Crimes Against the State
Crimes Against the State
in Soviet criminal law, the most grave crimes, transgressing against the most important interests of the Soviet state. Liability for crimes against the state is established by an all-Union law enacted Dec. 25, 1958.
Crimes against the state are divided into two groups: especially dangerous crimes and other crimes. Especially dangerous state crimes are acts or omissions aimed at overthrowing, undermining, or weakening the Soviet social and state system. They include high treason, espionage, terrorism, sabotage, wrecking, anti-Soviet agitation and propaganda, war propaganda, organizing activity for the purpose of committing especially dangerous state crimes, and participation in an anti-Soviet organization. Similar crimes directed against other socialist states are also punishable.
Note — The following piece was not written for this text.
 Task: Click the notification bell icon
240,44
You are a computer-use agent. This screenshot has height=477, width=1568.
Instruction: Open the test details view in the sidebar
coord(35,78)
Especially dangerous state crimes differ from other criminal offenses in their anti-Soviet intent, manifested in acts directed against the foundations of the Soviet system.
Crimes classified as other state crimes include a large group of acts that infringe on such political, economic, and other state interests as national and racial equality, the military strength of the USSR, the inviolability of the country’s borders, the foreign trade monopoly, the monetary and credit system, the normal operation of the railroads and water and air transport, and public security. Specific crimes include divulging state secrets or losing documents containing state secrets, illegally leaving or entering the USSR, violating international air regulations or safety regulations in public transportation, smuggling, making or disposing of counterfeit money or securities, violating currency regulations and speculating in currency, banditry, and mass disturbances. Most of these crimes involve intent, but the intent does not have a direct antistate orientation. Unlike especially dangerous state crimes, which are committed deliberately, many of the other state crimes can be committed either deliberately or through negligence, and some of them are committed only through negligence, such as the loss of documents containing state secrets.
Liability for state crimes arises at the age of 16, although liability for acts that may cause a train wreck ensues at age 14.
Different types and terms of punishment are established for state crimes, depending on the nature of the crime and the gravity of the harm caused. Especially dangerous state crimes, for example, banditry or speculation in currency or securities as an occupation or on a large scale, are punishable by deprivation of freedom for up to 15 years with confiscation of property or by death with confiscation of property.